__Data extracts__
- Opening Delimiter -

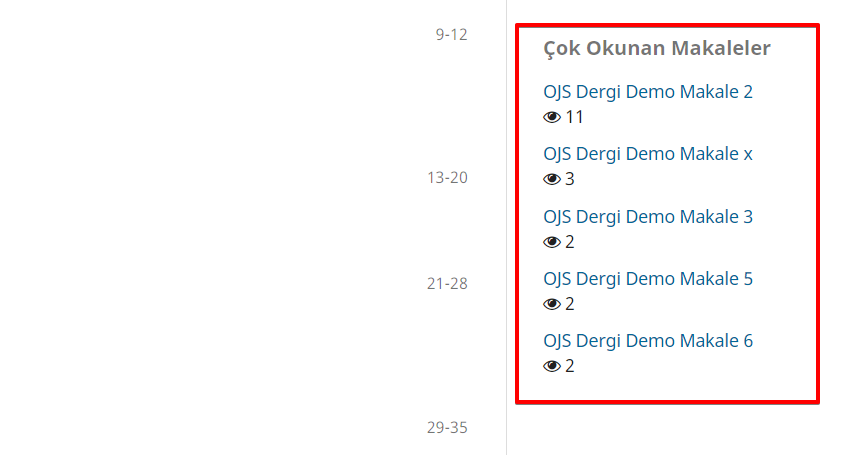The height and width of the screenshot is (455, 859).
Task: Open the OJS Dergi Demo Makale 3 article
Action: [648, 217]
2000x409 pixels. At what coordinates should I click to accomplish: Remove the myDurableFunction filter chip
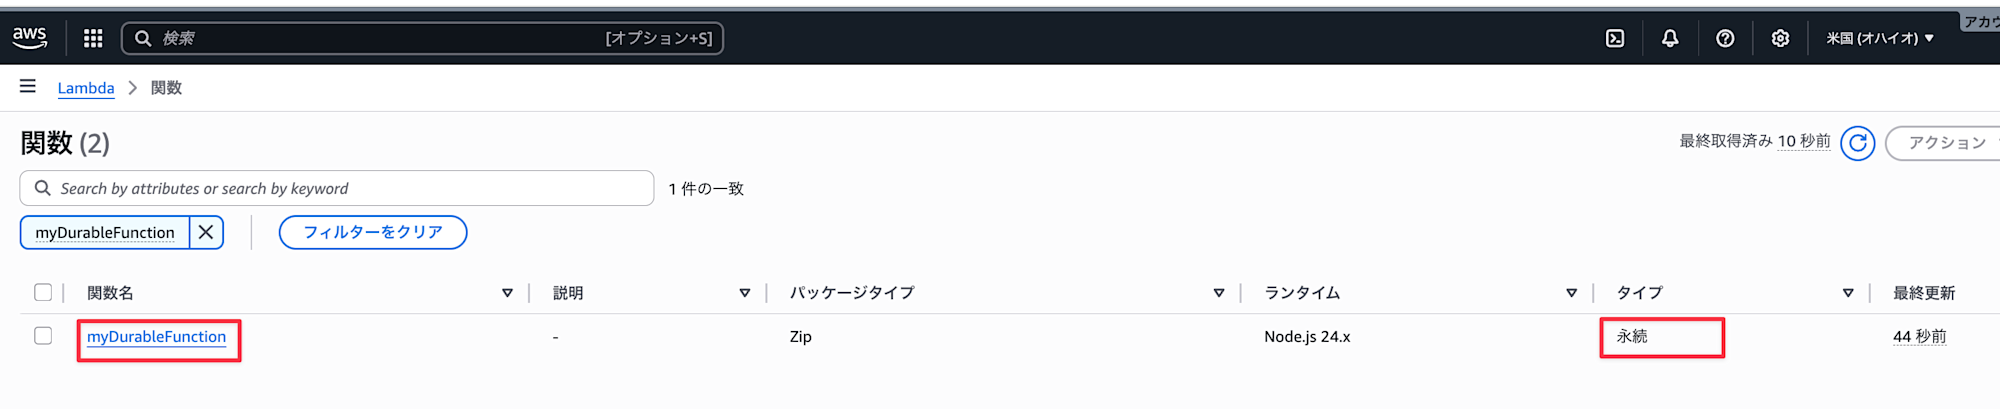coord(206,232)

- Closing Delimiter -

__Work instructions__
When the line containing "2000x409 pixels. At" is reached, write out that line and each one after it exactly, ending with the last line of the records; pictures are not copied.

__Result__
2000x409 pixels. At what coordinates should I click to accomplish: Remove the myDurableFunction filter chip
coord(206,232)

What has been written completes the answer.